● **TASK INSTRUCTIONS**:
**1)** Write out the Titanic post below word for word, everything from "All right.  I'll" down to "than I admitted.".
**2)** In the Titanic post below, where did the writer get the first copy of the movie?

● **PASSAGE SHOWN**:
▼▼▼

24 April 2011

If You Watch Something With Your Mother, Does It Turn Into A "Chick Flick"

All right.  I'll admit it.  I actually watched Titanic tonight--well, the last 2-1/2 hours of the movie, anyway.

I first saw it not long after it came out.  Someone had asked me to get a copy, and I watched it before sending it off.  If I recall, that copy was a VHS and I got it on Canal Street. 

But tonight I watched it on a wide screen TV, on one of the cable channels.  And I watched it with Mom, who's seen it a few more times than I have.

When I first saw it, I made a point of sneering at it, at least when it was over.  Everyone, it seemed, gushed over it, and I, being the macho snob (Is that a contradiction?) I was, or was portraying myself to be, wanted no part of it.  But, deep down, I was enjoying the spectacle of it more than I admitted.

So, you ask, did I see the movie differently tonight?  I did, but first I'll mention something in my view of it that hasn't changed:  I was not impressed with the acting.  To be fair, Leonardo di Caprio was a baby, or so it seemed.  And his innocent cuteness is what, for many viewers, evoked the sadness they felt when his character sank to the bottom of the North Atlantic.  And Kate Winslet wasn't much older, though she looked it.   I think that was used to make the audience feel sympathy for her character:  a very young aristocratic woman who was following the imperatives of her milieu.  However, I felt that she was more of an objet d'art, or a model that might appear in one.

▲▲▲

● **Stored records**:

▼▼▼

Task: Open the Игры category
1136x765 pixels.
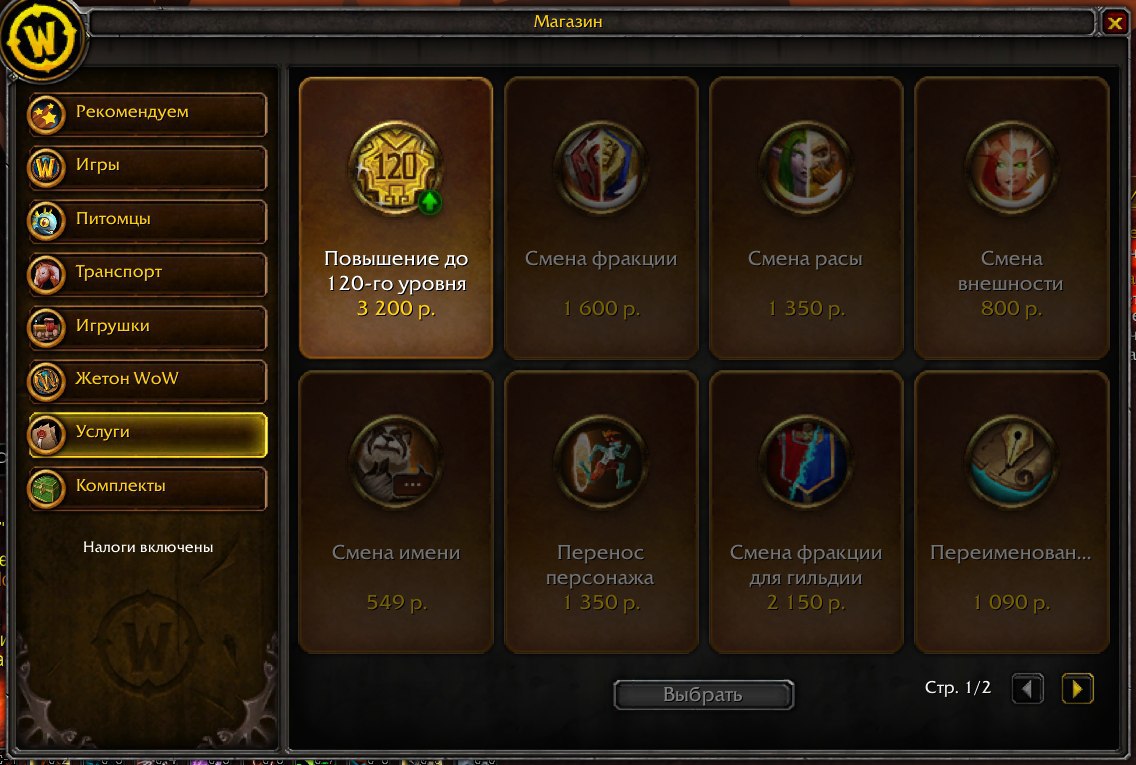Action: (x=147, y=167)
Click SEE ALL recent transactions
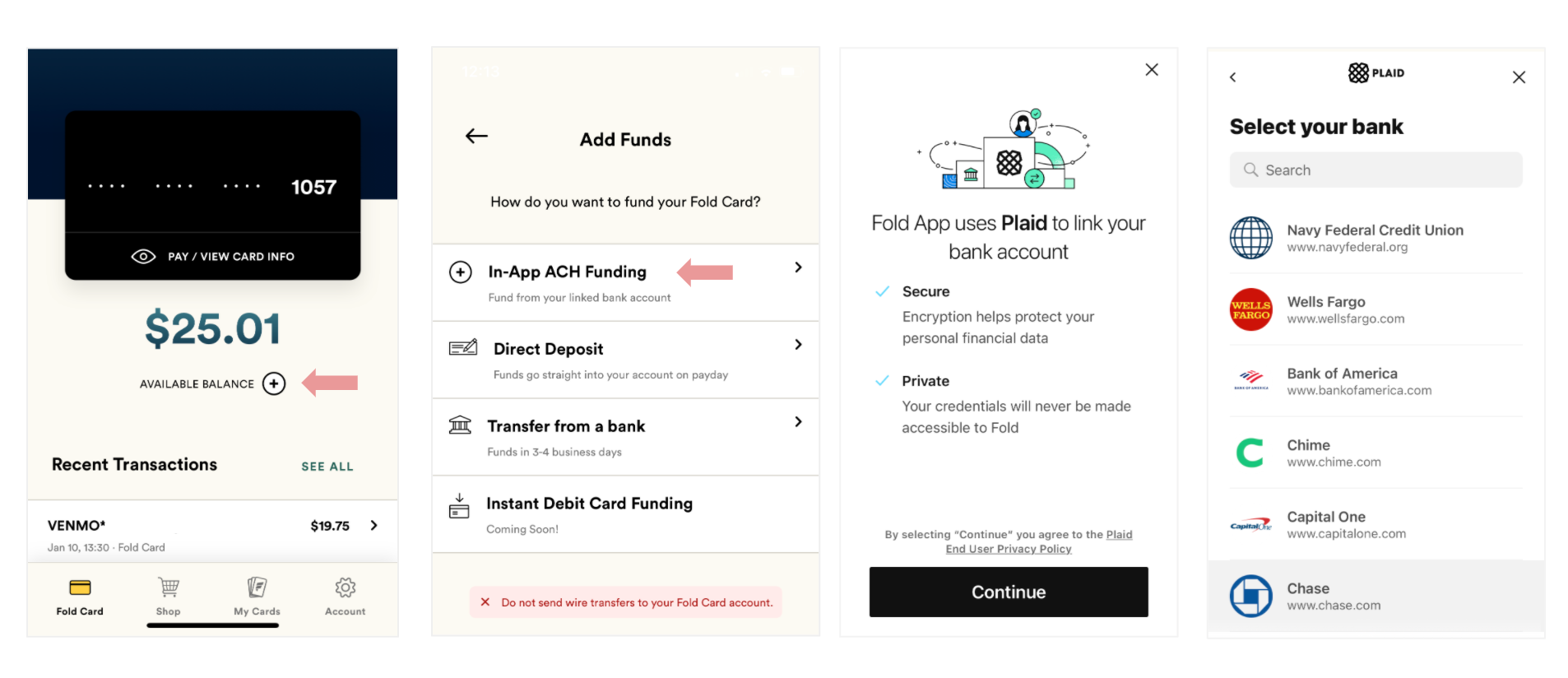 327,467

▲▲▲

● **SOLUTIONS TO THE PROBLEMS**:
**1)**
All right.  I'll admit it.  I actually watched Titanic tonight--well, the last 2-1/2 hours of the movie, anyway.

I first saw it not long after it came out.  Someone had asked me to get a copy, and I watched it before sending it off.  If I recall, that copy was a VHS and I got it on Canal Street. 

But tonight I watched it on a wide screen TV, on one of the cable channels.  And I watched it with Mom, who's seen it a few more times than I have.

When I first saw it, I made a point of sneering at it, at least when it was over.  Everyone, it seemed, gushed over it, and I, being the macho snob (Is that a contradiction?) I was, or was portraying myself to be, wanted no part of it.  But, deep down, I was enjoying the spectacle of it more than I admitted.

**2)** On Canal Street.